• _What this task involves_
In the listing below, find the line that contains "Nous Contacter (1292, 104)" and the line that contains "[Instagram] (53, 2393)". Quote both and every line between them, exactly, and nothing more.
══════════════════════════════
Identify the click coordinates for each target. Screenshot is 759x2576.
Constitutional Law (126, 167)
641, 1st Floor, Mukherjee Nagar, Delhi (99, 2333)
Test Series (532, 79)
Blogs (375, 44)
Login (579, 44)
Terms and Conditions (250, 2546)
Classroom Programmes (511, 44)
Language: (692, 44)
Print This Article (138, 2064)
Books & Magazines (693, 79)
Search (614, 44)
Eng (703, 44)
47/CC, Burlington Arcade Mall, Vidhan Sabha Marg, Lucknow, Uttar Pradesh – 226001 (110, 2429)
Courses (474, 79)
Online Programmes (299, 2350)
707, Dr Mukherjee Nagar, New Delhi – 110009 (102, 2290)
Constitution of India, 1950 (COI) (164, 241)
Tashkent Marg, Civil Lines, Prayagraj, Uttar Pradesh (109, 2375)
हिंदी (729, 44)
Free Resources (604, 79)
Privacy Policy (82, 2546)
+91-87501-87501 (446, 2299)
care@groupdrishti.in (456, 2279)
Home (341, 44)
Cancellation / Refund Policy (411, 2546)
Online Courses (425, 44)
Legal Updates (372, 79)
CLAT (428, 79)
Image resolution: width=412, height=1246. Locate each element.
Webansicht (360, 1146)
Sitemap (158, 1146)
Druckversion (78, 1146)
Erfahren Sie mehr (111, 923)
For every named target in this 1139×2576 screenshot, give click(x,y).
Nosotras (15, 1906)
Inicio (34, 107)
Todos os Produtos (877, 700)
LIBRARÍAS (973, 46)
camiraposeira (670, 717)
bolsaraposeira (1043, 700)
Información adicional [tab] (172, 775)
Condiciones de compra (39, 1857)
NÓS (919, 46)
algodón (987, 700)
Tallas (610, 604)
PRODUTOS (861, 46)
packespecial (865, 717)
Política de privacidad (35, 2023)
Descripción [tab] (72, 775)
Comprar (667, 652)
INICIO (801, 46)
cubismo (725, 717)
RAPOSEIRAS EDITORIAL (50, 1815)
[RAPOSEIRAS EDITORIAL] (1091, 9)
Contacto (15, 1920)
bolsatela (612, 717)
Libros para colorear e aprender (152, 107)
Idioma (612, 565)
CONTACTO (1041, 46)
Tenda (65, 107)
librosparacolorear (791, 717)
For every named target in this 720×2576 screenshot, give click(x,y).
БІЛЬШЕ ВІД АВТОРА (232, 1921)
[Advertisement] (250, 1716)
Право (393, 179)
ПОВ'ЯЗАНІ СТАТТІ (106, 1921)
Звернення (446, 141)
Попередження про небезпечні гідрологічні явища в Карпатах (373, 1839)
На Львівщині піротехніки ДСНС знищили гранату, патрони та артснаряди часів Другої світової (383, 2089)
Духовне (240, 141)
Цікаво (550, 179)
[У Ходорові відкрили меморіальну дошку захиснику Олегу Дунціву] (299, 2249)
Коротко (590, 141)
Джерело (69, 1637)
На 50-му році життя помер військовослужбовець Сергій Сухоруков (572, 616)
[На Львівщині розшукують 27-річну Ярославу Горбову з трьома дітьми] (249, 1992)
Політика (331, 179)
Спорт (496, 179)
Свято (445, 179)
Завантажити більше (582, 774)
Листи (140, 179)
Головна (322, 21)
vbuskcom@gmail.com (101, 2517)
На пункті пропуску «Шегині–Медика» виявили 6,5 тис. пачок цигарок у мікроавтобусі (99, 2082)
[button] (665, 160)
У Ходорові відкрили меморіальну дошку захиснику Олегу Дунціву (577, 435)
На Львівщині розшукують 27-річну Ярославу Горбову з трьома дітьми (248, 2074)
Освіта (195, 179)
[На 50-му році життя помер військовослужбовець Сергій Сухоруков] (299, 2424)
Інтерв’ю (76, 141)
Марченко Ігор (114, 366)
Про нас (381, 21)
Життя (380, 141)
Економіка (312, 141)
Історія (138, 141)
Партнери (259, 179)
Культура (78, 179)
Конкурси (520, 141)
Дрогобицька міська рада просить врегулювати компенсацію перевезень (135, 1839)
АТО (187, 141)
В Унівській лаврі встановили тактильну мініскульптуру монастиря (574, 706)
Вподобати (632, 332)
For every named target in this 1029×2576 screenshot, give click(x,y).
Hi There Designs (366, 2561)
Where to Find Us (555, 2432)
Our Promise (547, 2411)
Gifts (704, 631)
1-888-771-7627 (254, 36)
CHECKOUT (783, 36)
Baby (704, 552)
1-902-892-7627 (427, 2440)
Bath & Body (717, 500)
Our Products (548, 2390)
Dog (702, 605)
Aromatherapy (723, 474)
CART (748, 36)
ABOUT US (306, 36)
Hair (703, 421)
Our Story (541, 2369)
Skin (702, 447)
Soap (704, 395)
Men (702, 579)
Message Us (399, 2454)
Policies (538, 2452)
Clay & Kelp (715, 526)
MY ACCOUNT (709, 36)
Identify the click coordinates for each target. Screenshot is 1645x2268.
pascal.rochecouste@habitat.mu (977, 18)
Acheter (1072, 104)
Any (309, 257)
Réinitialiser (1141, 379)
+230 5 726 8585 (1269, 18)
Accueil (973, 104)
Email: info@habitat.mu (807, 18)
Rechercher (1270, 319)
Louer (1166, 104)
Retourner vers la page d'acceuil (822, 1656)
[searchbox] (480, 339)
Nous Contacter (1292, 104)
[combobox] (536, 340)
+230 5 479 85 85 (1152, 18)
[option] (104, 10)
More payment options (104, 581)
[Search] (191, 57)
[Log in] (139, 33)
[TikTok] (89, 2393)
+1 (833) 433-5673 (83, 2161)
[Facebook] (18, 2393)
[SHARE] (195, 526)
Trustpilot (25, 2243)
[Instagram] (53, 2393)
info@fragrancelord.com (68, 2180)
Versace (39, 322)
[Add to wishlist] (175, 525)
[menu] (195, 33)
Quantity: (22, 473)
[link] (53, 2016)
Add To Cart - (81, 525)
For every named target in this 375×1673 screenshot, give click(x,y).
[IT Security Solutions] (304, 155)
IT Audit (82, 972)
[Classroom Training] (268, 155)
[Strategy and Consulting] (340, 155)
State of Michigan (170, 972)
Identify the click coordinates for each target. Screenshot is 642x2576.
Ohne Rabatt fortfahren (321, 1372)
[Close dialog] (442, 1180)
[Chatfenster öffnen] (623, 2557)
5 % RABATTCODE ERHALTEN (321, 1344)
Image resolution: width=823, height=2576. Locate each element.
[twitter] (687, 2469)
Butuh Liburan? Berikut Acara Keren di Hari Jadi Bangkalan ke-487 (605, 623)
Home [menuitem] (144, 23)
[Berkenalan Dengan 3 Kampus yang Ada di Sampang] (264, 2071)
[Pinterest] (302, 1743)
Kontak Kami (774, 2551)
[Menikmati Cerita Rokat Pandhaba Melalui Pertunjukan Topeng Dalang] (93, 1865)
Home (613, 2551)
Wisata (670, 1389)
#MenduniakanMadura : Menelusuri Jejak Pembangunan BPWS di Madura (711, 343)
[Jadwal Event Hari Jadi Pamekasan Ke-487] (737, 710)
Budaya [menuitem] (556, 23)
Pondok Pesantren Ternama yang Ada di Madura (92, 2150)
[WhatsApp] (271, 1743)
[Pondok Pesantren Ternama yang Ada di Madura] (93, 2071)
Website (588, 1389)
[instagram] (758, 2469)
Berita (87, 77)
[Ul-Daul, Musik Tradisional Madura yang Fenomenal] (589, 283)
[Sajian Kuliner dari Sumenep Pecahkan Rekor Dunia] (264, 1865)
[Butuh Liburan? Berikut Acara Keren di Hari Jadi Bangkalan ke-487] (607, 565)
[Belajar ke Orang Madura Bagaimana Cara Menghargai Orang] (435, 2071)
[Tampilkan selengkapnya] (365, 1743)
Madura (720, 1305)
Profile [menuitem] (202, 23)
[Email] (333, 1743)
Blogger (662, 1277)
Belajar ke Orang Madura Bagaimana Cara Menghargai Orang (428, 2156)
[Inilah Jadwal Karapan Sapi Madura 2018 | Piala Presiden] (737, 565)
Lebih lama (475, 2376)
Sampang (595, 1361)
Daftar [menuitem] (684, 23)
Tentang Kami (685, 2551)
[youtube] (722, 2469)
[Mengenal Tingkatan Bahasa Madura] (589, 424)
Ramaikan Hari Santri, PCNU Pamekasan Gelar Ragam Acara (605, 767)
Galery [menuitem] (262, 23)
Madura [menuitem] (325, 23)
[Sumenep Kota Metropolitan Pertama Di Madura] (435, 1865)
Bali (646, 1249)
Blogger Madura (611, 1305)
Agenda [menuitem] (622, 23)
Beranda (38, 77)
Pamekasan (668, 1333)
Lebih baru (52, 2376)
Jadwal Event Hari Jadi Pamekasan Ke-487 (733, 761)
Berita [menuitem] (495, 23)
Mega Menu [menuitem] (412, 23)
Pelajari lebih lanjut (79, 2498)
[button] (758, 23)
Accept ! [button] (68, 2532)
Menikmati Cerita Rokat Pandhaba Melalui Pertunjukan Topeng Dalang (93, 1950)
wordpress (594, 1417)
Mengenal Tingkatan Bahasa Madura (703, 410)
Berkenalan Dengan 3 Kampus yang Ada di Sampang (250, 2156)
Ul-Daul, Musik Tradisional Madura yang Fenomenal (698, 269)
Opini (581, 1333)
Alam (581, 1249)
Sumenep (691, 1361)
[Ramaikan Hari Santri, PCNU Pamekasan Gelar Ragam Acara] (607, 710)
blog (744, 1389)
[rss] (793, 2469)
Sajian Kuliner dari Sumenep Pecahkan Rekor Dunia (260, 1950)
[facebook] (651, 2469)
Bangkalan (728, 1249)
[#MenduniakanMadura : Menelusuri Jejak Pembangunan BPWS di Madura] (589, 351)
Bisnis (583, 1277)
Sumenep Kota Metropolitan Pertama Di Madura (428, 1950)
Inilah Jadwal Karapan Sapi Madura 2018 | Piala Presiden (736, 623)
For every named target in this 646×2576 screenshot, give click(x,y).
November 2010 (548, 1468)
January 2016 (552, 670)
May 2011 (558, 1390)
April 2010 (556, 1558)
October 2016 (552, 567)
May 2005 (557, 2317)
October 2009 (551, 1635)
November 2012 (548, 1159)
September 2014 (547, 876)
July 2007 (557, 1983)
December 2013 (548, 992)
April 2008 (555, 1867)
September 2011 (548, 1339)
══════════════════════════════
• _Problem solution_
Nous Contacter (1292, 104)
[combobox] (536, 340)
+230 5 479 85 85 (1152, 18)
[option] (104, 10)
More payment options (104, 581)
[Search] (191, 57)
[Log in] (139, 33)
[TikTok] (89, 2393)
+1 (833) 433-5673 (83, 2161)
[Facebook] (18, 2393)
[SHARE] (195, 526)
Trustpilot (25, 2243)
[Instagram] (53, 2393)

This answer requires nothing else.